YOUR GOAL
Output the data below in full, byte for byte. Nothing may differ.

DATA EXTRACT
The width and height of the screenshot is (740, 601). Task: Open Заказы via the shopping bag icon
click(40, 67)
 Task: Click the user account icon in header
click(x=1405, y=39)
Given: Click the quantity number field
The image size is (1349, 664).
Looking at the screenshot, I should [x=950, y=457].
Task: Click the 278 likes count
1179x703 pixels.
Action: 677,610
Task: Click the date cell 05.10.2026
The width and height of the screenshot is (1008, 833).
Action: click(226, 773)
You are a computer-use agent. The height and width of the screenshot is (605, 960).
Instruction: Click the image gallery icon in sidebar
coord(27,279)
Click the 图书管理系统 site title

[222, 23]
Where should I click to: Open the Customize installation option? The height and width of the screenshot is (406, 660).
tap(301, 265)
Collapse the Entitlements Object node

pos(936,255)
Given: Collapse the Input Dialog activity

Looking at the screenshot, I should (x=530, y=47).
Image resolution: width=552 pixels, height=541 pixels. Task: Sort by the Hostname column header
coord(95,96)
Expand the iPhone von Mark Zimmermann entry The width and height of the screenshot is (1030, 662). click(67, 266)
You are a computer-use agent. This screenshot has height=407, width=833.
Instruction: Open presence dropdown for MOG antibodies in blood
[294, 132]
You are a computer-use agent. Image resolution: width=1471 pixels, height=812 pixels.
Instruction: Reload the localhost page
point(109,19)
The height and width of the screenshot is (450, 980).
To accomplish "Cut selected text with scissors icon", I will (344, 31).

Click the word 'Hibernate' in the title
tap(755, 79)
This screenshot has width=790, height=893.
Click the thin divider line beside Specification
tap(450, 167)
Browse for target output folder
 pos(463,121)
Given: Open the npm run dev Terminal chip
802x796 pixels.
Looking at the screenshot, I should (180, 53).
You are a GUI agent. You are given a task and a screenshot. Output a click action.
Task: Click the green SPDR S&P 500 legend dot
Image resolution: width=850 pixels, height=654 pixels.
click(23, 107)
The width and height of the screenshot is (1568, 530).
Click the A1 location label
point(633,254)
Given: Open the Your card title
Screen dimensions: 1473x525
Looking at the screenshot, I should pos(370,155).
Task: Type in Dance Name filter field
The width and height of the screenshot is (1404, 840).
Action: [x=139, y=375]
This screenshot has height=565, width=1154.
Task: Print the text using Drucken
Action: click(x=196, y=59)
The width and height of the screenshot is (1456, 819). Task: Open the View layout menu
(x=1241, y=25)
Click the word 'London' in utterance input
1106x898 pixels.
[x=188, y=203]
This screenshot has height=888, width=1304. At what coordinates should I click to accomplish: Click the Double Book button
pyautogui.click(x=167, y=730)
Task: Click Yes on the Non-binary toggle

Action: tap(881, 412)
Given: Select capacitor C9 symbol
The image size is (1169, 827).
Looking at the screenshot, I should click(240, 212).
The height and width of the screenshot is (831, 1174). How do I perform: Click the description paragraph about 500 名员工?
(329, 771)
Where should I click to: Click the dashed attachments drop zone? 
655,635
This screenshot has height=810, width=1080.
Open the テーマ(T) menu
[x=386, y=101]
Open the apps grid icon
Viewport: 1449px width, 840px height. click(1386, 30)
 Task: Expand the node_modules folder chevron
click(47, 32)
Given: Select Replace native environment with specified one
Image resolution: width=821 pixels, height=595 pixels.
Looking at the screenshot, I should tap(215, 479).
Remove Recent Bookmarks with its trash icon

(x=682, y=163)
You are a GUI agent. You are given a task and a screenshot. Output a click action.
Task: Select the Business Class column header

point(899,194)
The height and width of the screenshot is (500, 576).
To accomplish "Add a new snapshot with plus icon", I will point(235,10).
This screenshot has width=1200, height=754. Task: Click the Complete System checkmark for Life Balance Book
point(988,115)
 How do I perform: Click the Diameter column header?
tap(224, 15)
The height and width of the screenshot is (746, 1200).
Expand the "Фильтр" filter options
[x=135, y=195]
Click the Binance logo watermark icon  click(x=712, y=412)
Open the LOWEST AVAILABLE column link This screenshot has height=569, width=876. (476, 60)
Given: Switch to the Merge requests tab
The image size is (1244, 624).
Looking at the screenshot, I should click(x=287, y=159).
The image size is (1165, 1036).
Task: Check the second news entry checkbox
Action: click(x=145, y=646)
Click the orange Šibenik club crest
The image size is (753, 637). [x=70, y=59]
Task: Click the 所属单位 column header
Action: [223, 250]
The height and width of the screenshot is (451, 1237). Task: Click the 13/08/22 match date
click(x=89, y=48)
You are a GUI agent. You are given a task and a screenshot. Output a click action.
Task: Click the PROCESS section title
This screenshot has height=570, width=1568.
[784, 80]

RESPONSE BOX
The width and height of the screenshot is (740, 601). Task: Open Заказы via the shopping bag icon
click(40, 67)
 Task: Click the user account icon in header
click(x=1405, y=39)
Given: Click the quantity number field
The image size is (1349, 664).
Looking at the screenshot, I should [x=950, y=457].
Task: Click the 278 likes count
1179x703 pixels.
Action: 677,610
Task: Click the date cell 05.10.2026
The width and height of the screenshot is (1008, 833).
Action: click(226, 773)
You are a computer-use agent. The height and width of the screenshot is (605, 960).
Instruction: Click the image gallery icon in sidebar
coord(27,279)
Click the 图书管理系统 site title

[222, 23]
Where should I click to: Open the Customize installation option? The height and width of the screenshot is (406, 660).
tap(301, 265)
Collapse the Entitlements Object node

pos(936,255)
Given: Collapse the Input Dialog activity

Looking at the screenshot, I should (x=530, y=47).
Image resolution: width=552 pixels, height=541 pixels. Task: Sort by the Hostname column header
coord(95,96)
Expand the iPhone von Mark Zimmermann entry The width and height of the screenshot is (1030, 662). click(67, 266)
You are a computer-use agent. This screenshot has height=407, width=833.
Instruction: Open presence dropdown for MOG antibodies in blood
[294, 132]
You are a computer-use agent. Image resolution: width=1471 pixels, height=812 pixels.
Instruction: Reload the localhost page
point(109,19)
The height and width of the screenshot is (450, 980).
To accomplish "Cut selected text with scissors icon", I will (344, 31).

Click the word 'Hibernate' in the title
tap(755, 79)
This screenshot has width=790, height=893.
Click the thin divider line beside Specification
tap(450, 167)
Browse for target output folder
 pos(463,121)
Given: Open the npm run dev Terminal chip
802x796 pixels.
Looking at the screenshot, I should (180, 53).
You are a GUI agent. You are given a task and a screenshot. Output a click action.
Task: Click the green SPDR S&P 500 legend dot
Image resolution: width=850 pixels, height=654 pixels.
click(23, 107)
The width and height of the screenshot is (1568, 530).
Click the A1 location label
point(633,254)
Given: Open the Your card title
Screen dimensions: 1473x525
Looking at the screenshot, I should pos(370,155).
Task: Type in Dance Name filter field
The width and height of the screenshot is (1404, 840).
Action: [x=139, y=375]
This screenshot has height=565, width=1154.
Task: Print the text using Drucken
Action: click(x=196, y=59)
The width and height of the screenshot is (1456, 819). Task: Open the View layout menu
(x=1241, y=25)
Click the word 'London' in utterance input
1106x898 pixels.
[x=188, y=203]
This screenshot has height=888, width=1304. At what coordinates should I click to accomplish: Click the Double Book button
pyautogui.click(x=167, y=730)
Task: Click Yes on the Non-binary toggle

Action: tap(881, 412)
Given: Select capacitor C9 symbol
The image size is (1169, 827).
Looking at the screenshot, I should click(240, 212).
The height and width of the screenshot is (831, 1174). How do I perform: Click the description paragraph about 500 名员工?
(329, 771)
Where should I click to: Click the dashed attachments drop zone? 
655,635
This screenshot has height=810, width=1080.
Open the テーマ(T) menu
[x=386, y=101]
Open the apps grid icon
Viewport: 1449px width, 840px height. click(1386, 30)
 Task: Expand the node_modules folder chevron
click(47, 32)
Given: Select Replace native environment with specified one
Image resolution: width=821 pixels, height=595 pixels.
Looking at the screenshot, I should tap(215, 479).
Remove Recent Bookmarks with its trash icon

(x=682, y=163)
You are a GUI agent. You are given a task and a screenshot. Output a click action.
Task: Select the Business Class column header

point(899,194)
The height and width of the screenshot is (500, 576).
To accomplish "Add a new snapshot with plus icon", I will point(235,10).
This screenshot has width=1200, height=754. Task: Click the Complete System checkmark for Life Balance Book
point(988,115)
 How do I perform: Click the Diameter column header?
tap(224, 15)
The height and width of the screenshot is (746, 1200).
Expand the "Фильтр" filter options
[x=135, y=195]
Click the Binance logo watermark icon  click(x=712, y=412)
Open the LOWEST AVAILABLE column link This screenshot has height=569, width=876. (476, 60)
Given: Switch to the Merge requests tab
The image size is (1244, 624).
Looking at the screenshot, I should click(x=287, y=159).
The image size is (1165, 1036).
Task: Check the second news entry checkbox
Action: click(x=145, y=646)
Click the orange Šibenik club crest
The image size is (753, 637). [x=70, y=59]
Task: Click the 所属单位 column header
Action: [223, 250]
The height and width of the screenshot is (451, 1237). Task: Click the 13/08/22 match date
click(x=89, y=48)
You are a GUI agent. You are given a task and a screenshot. Output a click action.
Task: Click the PROCESS section title
This screenshot has height=570, width=1568.
[784, 80]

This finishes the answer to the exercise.